McKinsey survey shows that pursuing greater social impact is one of the main goals for most of the company’s leaders: 39 percent want to change the purpose of their company, compared with 24 percent of all other employees. But how should CEOs frame and start the conversation? Team-wise the disruptions, pressures, and challenges around your business should be considered, and see what as an organization you can do about it.

As a beginning point, McKinsey suggests an ESG (environmental, social, and governance) benchmarking by comparing the company’s purpose with its rivals’ one and using ESG priorities as the focus to define more objectively how the firm is perceived.

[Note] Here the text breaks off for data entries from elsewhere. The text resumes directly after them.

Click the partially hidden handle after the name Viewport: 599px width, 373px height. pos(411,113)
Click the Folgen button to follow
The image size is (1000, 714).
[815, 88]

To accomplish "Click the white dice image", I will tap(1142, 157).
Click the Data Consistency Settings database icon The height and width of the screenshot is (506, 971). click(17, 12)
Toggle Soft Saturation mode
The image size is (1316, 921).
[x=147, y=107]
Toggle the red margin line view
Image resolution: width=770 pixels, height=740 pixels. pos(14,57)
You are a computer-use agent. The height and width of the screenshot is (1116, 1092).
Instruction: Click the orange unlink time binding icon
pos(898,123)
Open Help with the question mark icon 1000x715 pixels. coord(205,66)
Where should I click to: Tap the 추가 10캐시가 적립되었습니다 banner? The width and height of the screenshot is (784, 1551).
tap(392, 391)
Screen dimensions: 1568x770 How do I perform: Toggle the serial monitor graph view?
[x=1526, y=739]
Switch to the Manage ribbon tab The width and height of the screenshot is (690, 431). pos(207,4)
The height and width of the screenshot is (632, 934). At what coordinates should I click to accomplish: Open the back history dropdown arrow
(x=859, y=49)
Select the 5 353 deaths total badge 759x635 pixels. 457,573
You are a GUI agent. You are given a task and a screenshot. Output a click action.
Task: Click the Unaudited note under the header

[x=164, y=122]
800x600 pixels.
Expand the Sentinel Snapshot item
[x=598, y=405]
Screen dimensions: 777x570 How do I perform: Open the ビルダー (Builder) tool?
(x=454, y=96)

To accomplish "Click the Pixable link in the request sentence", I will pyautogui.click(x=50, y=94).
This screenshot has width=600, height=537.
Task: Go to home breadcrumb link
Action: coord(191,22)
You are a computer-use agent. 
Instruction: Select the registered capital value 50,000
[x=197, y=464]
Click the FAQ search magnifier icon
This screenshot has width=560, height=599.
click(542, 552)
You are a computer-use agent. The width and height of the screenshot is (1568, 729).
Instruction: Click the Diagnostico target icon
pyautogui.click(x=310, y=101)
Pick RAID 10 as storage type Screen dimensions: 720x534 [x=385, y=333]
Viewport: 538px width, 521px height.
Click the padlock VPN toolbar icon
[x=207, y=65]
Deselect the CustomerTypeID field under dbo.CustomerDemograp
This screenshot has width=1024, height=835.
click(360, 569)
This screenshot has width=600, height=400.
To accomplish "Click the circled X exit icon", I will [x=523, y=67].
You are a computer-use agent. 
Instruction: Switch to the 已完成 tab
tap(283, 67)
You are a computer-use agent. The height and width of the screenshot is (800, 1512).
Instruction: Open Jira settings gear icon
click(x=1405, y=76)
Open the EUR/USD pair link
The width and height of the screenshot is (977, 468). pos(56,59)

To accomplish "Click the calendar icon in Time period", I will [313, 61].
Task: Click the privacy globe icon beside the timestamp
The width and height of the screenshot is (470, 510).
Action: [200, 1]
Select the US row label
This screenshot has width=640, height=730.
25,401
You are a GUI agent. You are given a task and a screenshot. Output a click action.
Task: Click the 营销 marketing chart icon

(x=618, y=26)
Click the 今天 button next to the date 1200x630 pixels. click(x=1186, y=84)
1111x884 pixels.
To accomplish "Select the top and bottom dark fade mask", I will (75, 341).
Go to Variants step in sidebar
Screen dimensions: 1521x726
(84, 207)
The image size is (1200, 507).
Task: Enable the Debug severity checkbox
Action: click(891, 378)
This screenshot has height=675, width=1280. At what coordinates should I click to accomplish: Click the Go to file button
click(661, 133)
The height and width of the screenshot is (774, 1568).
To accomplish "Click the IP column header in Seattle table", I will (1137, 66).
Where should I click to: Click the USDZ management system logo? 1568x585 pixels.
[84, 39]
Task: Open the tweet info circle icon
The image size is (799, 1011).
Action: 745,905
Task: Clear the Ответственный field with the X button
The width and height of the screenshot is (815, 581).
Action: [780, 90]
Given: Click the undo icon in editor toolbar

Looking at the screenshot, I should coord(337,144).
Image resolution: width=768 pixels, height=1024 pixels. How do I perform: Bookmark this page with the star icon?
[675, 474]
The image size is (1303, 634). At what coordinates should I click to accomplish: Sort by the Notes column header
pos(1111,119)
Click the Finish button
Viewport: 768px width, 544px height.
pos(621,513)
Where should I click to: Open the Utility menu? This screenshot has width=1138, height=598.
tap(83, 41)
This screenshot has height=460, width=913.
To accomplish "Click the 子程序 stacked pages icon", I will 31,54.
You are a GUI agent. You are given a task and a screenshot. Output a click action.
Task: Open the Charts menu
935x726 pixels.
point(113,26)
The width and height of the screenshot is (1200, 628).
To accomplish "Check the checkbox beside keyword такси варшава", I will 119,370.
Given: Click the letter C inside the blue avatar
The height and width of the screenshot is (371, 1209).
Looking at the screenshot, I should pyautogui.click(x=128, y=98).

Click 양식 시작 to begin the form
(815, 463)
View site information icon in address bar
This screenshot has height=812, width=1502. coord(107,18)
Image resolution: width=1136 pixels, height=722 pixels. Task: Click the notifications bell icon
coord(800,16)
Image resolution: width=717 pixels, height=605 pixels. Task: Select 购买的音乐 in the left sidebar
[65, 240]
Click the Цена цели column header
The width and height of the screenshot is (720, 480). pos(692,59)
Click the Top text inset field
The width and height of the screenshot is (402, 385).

Through these discussions, the organization should point out which issues are more relevant to executives and why, and then move to comparisons of performance thus to spot pain points and rethink the approach.

Assuming lack of discussion equivalent to agreement equals to say your company’s purpose is good and ambitious enough to cover everyone’s ambition and expectations. But for a leader, it is key to initiate tough conversations aiming to recalibrate in a collaborative way where things stand.

Learning within the organization with your employees

When agreed on the terms and conditions for a way forward, still another challenge awaits you: to define and prioritize what is meaningful for you and what is that for your employees. By aligning them to the cause is the only way to get the most from purpose and thus executives should first find out employees’ sources of meaning and acting to make them embrace the company’s mission in their work.

But including employees in purpose discussions does not happen that often. As the McKinsey survey proves, “72 percent of top leaders said they involved employees in the process of developing the organization’s purpose, yet only 56 percent of frontline employees agreed (and 29 percent disagreed)”. This explains that 72 percent of frontline employees do not consider the company’s purpose matters to them compared to 89 percent of leaders believing so, as well as the first ones are also uncertain how their role contributes to the purpose. Divergences are not showing a lack of interest from the workforce on the purpose of their organization, but that they differed with leaders in terms of what that purpose should focus on.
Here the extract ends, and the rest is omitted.